Ty, Erika and Peter are in NYC and it’s been a long day consumed by two or three doctor visits and a lot of waiting in between. Although nothing has happened, these days are still a roller coaster ride. Usually they think they understand a short-term schedule, but it changes, and then it changes again.
When they first met with Dr. LaQuaglia, he was planning on performing an open biopsy — an invasive and frightening surgery — tomorrow morning. By the end of the consult, the plan was to do a less invasive needle biopsy to be scheduled later in the week (hopefully). That plan was reviewed by Dr. LaQuaglia and Dr. Kuschner while Ty and Erika waited. Later today that plan was confirmed during a second consult with Dr. L and it’s tentatively scheduled for Thursday.
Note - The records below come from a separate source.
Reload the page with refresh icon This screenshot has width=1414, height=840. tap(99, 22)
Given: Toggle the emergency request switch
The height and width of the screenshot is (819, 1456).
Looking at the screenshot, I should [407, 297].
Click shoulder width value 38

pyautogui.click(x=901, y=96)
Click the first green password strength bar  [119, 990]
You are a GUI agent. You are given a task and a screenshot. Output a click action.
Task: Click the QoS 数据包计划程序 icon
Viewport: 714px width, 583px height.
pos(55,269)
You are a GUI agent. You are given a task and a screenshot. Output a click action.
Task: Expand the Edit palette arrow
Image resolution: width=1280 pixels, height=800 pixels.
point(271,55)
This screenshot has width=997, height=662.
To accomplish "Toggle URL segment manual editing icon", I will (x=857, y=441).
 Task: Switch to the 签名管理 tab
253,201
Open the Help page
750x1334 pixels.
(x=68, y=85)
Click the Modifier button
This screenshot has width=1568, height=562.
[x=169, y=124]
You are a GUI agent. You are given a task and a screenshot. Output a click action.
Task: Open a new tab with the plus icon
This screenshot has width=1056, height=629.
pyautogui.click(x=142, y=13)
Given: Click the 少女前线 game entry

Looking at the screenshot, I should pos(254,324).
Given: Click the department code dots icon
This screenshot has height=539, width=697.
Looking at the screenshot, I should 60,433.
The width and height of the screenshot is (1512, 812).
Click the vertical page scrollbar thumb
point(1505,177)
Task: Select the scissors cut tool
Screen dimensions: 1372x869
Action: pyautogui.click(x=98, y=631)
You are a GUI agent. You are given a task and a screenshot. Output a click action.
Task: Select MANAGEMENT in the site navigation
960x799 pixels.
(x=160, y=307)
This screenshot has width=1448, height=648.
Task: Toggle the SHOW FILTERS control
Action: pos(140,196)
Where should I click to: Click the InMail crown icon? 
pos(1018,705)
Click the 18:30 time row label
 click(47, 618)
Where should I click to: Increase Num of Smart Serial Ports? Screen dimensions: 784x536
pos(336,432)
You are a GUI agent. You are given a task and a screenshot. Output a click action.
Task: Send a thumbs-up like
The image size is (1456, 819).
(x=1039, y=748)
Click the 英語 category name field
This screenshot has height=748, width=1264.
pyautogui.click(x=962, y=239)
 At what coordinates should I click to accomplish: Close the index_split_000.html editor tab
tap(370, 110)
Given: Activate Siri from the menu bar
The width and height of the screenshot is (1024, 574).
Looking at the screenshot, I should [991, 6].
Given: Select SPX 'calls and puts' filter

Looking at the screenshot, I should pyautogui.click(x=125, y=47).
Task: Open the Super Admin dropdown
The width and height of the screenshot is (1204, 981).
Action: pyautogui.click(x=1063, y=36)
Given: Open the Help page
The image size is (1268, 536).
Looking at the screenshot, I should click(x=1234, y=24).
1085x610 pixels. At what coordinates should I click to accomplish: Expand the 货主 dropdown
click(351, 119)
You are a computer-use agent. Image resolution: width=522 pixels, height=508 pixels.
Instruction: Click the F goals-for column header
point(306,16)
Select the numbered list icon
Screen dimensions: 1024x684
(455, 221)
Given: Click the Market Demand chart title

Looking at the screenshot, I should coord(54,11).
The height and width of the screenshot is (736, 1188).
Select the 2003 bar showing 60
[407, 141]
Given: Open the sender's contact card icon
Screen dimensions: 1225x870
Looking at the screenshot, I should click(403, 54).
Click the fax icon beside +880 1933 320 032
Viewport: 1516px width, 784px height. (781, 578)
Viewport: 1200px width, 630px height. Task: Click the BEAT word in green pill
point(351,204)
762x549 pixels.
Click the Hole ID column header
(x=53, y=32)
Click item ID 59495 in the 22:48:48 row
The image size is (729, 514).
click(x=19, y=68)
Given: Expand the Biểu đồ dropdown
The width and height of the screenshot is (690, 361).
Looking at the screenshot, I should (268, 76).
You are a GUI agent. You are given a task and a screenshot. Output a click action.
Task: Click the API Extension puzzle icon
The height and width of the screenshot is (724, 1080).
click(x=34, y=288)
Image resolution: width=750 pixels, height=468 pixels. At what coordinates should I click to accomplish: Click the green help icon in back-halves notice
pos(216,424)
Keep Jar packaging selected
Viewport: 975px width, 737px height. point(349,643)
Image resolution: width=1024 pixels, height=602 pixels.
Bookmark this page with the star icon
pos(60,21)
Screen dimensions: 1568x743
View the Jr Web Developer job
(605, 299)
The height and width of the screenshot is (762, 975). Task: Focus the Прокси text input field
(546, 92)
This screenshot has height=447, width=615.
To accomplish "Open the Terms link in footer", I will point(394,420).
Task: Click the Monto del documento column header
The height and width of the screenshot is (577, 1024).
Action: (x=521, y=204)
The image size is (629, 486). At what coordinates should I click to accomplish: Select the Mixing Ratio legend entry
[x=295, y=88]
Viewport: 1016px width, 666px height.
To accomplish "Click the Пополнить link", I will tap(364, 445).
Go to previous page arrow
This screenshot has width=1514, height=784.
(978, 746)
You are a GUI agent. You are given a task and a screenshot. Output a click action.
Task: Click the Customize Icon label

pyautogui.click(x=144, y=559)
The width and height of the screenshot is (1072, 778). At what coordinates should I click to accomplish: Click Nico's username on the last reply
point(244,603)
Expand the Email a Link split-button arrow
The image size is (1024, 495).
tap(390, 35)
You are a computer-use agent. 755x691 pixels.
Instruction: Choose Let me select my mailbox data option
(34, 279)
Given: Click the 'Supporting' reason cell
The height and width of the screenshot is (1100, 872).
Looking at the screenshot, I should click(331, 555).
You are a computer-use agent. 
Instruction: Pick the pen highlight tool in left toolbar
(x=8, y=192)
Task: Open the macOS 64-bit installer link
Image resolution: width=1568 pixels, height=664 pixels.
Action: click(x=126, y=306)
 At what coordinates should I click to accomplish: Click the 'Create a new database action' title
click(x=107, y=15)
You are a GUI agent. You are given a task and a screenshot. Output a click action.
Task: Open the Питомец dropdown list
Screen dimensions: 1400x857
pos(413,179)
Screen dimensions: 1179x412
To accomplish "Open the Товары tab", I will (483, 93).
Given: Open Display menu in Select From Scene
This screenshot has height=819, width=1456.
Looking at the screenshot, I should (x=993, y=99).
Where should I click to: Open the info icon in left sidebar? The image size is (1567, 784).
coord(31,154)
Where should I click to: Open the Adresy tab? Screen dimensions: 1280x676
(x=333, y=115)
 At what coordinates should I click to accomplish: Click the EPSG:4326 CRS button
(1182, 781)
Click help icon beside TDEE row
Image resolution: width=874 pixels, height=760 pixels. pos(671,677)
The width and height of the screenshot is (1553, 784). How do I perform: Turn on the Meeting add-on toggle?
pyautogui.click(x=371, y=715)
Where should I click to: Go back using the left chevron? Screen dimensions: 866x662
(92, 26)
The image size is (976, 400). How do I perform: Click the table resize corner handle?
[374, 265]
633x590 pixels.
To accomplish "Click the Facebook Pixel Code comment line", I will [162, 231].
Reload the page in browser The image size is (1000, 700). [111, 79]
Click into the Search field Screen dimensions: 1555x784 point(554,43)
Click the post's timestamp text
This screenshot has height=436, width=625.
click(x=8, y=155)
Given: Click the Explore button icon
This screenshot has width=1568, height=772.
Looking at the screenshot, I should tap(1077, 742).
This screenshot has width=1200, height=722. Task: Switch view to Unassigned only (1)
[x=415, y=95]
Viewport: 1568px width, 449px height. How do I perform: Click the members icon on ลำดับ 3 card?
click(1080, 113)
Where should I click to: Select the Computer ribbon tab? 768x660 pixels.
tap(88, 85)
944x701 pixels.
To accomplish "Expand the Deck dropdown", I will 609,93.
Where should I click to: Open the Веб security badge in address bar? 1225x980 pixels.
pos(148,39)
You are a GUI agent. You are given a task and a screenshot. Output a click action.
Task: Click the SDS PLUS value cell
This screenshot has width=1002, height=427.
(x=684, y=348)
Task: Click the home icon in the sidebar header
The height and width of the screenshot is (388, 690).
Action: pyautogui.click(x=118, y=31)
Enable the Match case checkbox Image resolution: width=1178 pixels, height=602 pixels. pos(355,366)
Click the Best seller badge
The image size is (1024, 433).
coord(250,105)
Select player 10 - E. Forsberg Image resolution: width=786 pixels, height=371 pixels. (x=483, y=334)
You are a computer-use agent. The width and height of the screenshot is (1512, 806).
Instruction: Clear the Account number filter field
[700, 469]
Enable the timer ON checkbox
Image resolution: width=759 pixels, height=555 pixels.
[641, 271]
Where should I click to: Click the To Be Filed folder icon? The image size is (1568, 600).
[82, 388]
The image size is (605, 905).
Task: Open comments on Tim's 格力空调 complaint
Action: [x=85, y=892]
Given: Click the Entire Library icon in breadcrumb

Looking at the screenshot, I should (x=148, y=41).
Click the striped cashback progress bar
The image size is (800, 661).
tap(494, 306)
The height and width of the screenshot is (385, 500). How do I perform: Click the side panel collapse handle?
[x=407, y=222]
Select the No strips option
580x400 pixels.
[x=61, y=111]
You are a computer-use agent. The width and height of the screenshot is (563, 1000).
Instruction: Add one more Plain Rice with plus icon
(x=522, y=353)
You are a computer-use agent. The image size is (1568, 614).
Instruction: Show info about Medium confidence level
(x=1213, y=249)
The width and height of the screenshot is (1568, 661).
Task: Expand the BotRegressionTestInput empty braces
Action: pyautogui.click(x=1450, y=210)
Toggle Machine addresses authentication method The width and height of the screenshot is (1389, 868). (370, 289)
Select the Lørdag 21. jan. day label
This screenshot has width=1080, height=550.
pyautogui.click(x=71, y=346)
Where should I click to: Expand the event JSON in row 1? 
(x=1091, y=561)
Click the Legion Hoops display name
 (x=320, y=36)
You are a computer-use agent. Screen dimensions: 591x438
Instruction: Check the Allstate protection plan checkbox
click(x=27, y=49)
The plan from there would be one of the following:
- Needle biopsy shows NB, treatment would be planned
- Needle biopsy inconclusive, an open biopsy is necessary
- Needle biopsy shows something other than NB, some treatment
Each discussion with doctors or nurses is emotionally punishing as the possibility of NB recurrence is discussed. Yet the hope is still alive that the spots (actually small tumors inside the liver) are something else.
On the positive side, Peter’s MIBG scans look good and his marrow test is preliminarily good. Peter is strong and ready for whatever comes his way. This morning he got a line put in his arm and he didn’t even flinch (it was removed now that the open biopsy has been rescheduled). He proceeded to play in the playroom throughout the day.
Peter will attend day camp at the Ronald McDonald house the next couple days and have a blast. Erika and Ty will pass the time, somehow.
Pray that the needle biopsy returns conclusive results, avoiding the invasive open biopsy, and that the results are benign.